Sinergia | Ponorogo – Bupati Ponorogo Sugiri Sancoko resmi dibawa ke Komisi Pemberantasan Korupsi (KPK) setelah terjaring operasi tangkap tangan (OTT) pada Jumat (7/11/2025). Tak sendiri, Sugiri berangkat ke Jakarta bersama enam orang lainnya yang turut diamankan dalam operasi tersebut.
Dari foto yang beredar, Sugiri tampak mengenakan rompi hitam yang biasa ia kenakan dalam kegiatan nonformal. Ia juga terlihat memakai masker putih dan mengatupkan kedua tangannya.

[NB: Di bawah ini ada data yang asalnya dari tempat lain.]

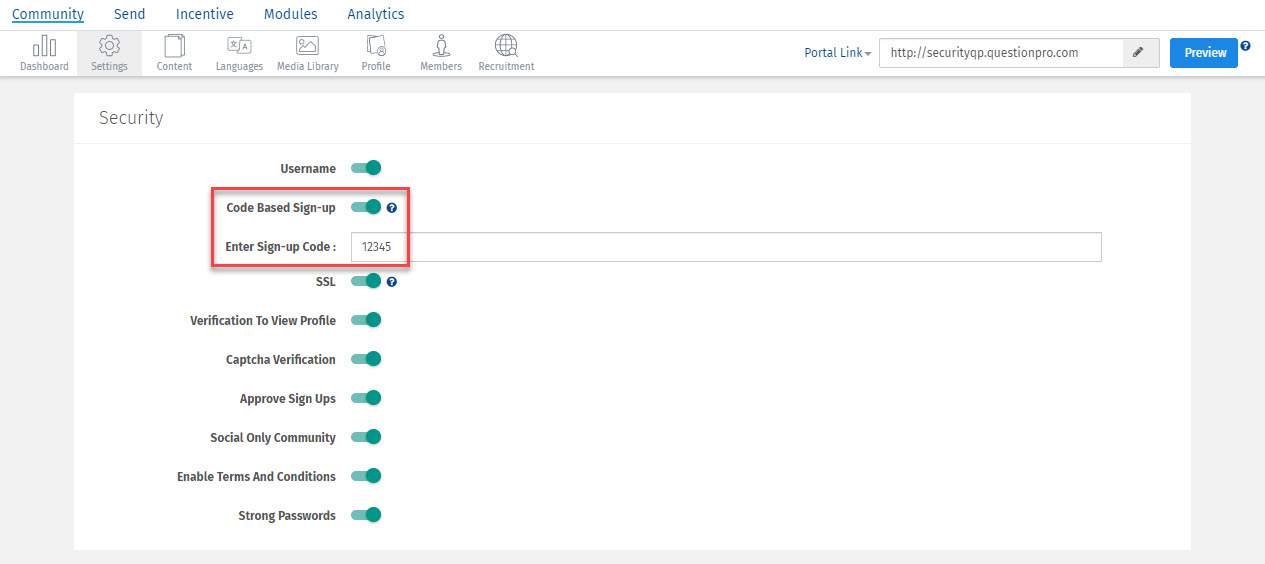The height and width of the screenshot is (564, 1265).
Task: Click the pencil edit icon beside portal URL
Action: coord(1141,53)
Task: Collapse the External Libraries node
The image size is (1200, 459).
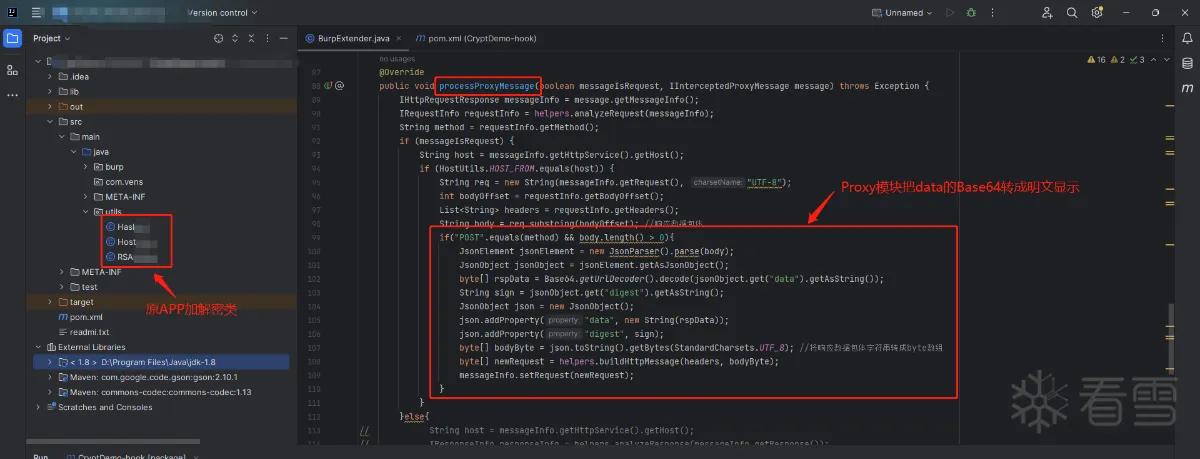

Di belakangnya tampak Sekretaris Daerah (Sekda) Ponorogo, Agus Pramono, yang mengenakan kemeja cokelat bercorak garis dan masker berwarna merah muda.
Turut pula dalam rombongan, Arif Pujiana, Kepala Bidang Mutasi di Badan Kepegawaian dan Pengembangan Sumber Daya Manusia (BKPSDM) Ponorogo. Ia terlihat mengenakan baju hijau dan masker putih.
Selain pejabat pemerintah, tampak pula Elly, adik kandung Bupati Sugiri Sancoko. Elly mengenakan pakaian loreng hijau dengan masker putih.
Dari unsur kesehatan, dr. Yunus Mahatma, Direktur RSUD dr. Harjono Ponorogo, juga terlihat dalam rombongan. Ia tampak mengenakan jaket hitam dan berada di barisan belakang.
Selain mereka, dua orang lainnya yang disebut berasal dari pihak swasta juga ikut dibawa oleh tim KPK.
Juru Bicara KPK, Budi Prasetyo, membenarkan bahwa tim penindakan telah mengamankan sejumlah pihak dalam OTT di Ponorogo tersebut.
“Dalam kegiatan tangkap tangan di wilayah Ponorogo, hingga Jumat malam, tim berhasil mengamankan 13 orang,” kata Budi kepada wartawan, Sabtu (8/11/2025).
Menurutnya, tidak semua pihak yang diamankan langsung dibawa ke Jakarta.
“Tujuh orang di antaranya pagi ini dibawa ke Jakarta,” lanjutnya.
Hingga kini, KPK belum mengumumkan secara rinci kronologi penangkapan maupun barang bukti yang diamankan. Sesuai ketentuan KUHAP, KPK memiliki waktu 1×24 jam untuk menentukan status hukum Bupati Sugiri dan para pihak lain yang tertangkap tangan.(Ega/Krs).